Material shown.
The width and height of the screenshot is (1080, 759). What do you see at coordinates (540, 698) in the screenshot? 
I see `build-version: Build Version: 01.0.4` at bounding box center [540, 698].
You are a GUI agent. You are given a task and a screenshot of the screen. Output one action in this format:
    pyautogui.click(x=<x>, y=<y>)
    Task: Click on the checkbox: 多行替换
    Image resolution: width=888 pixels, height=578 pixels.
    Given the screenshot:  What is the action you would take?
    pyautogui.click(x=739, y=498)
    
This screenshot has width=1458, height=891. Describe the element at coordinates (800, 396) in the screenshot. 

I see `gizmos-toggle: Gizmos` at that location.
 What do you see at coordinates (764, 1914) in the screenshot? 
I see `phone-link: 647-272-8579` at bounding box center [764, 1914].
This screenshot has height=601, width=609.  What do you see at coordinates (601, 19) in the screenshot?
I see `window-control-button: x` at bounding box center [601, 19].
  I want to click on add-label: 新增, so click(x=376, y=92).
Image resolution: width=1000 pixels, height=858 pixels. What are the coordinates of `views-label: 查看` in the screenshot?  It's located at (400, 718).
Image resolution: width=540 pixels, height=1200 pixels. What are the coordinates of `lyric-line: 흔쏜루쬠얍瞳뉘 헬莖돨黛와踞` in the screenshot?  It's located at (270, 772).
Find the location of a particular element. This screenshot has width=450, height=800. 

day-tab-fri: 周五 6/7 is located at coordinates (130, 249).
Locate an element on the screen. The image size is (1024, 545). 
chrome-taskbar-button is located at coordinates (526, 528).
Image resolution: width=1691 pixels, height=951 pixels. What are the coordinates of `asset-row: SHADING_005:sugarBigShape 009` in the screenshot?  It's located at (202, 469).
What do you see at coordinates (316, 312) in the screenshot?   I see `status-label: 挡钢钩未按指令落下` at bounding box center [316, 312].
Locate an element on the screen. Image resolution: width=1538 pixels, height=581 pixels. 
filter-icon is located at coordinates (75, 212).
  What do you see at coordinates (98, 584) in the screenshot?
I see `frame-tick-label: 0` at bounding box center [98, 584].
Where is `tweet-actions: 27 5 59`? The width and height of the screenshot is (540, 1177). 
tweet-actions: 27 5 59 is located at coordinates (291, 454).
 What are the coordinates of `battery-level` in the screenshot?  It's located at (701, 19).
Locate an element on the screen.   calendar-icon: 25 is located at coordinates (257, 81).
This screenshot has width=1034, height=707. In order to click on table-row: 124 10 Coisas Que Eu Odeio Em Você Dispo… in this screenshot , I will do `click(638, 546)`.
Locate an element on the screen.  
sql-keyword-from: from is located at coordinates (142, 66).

Your instructions. Convert the records above into a JSON list of strings, with one string for each line and blank lines omitted.

Reply to the exercise.
[
  "The width and height of the screenshot is (1080, 759). What do you see at coordinates (540, 698) in the screenshot? ",
  "I see `build-version: Build Version: 01.0.4` at bounding box center [540, 698].",
  "You are a GUI agent. You are given a task and a screenshot of the screen. Output one action in this format:",
  "    pyautogui.click(x=<x>, y=<y>)",
  "    Task: Click on the checkbox: 多行替换",
  "    Image resolution: width=888 pixels, height=578 pixels.",
  "    Given the screenshot:  What is the action you would take?",
  "    pyautogui.click(x=739, y=498)",
  "This screenshot has width=1458, height=891. Describe the element at coordinates (800, 396) in the screenshot. ",
  "I see `gizmos-toggle: Gizmos` at that location.",
  " What do you see at coordinates (764, 1914) in the screenshot? ",
  "I see `phone-link: 647-272-8579` at bounding box center [764, 1914].",
  "This screenshot has height=601, width=609.  What do you see at coordinates (601, 19) in the screenshot?",
  "I see `window-control-button: x` at bounding box center [601, 19].",
  "  I want to click on add-label: 新增, so click(x=376, y=92).",
  "Image resolution: width=1000 pixels, height=858 pixels. What are the coordinates of `views-label: 查看` in the screenshot?  It's located at (400, 718).",
  "Image resolution: width=540 pixels, height=1200 pixels. What are the coordinates of `lyric-line: 흔쏜루쬠얍瞳뉘 헬莖돨黛와踞` in the screenshot?  It's located at (270, 772).",
  "Find the location of a particular element. This screenshot has width=450, height=800. ",
  "day-tab-fri: 周五 6/7 is located at coordinates (130, 249).",
  "Locate an element on the screen. The image size is (1024, 545). ",
  "chrome-taskbar-button is located at coordinates (526, 528).",
  "Image resolution: width=1691 pixels, height=951 pixels. What are the coordinates of `asset-row: SHADING_005:sugarBigShape 009` in the screenshot?  It's located at (202, 469).",
  "What do you see at coordinates (316, 312) in the screenshot?   I see `status-label: 挡钢钩未按指令落下` at bounding box center [316, 312].",
  "Locate an element on the screen. Image resolution: width=1538 pixels, height=581 pixels. ",
  "filter-icon is located at coordinates (75, 212).",
  "  What do you see at coordinates (98, 584) in the screenshot?",
  "I see `frame-tick-label: 0` at bounding box center [98, 584].",
  "Where is `tweet-actions: 27 5 59`? The width and height of the screenshot is (540, 1177). ",
  "tweet-actions: 27 5 59 is located at coordinates (291, 454).",
  " What are the coordinates of `battery-level` in the screenshot?  It's located at (701, 19).",
  "Locate an element on the screen.   calendar-icon: 25 is located at coordinates (257, 81).",
  "This screenshot has width=1034, height=707. In order to click on table-row: 124 10 Coisas Que Eu Odeio Em Você Dispo… in this screenshot , I will do `click(638, 546)`.",
  "Locate an element on the screen.  ",
  "sql-keyword-from: from is located at coordinates (142, 66)."
]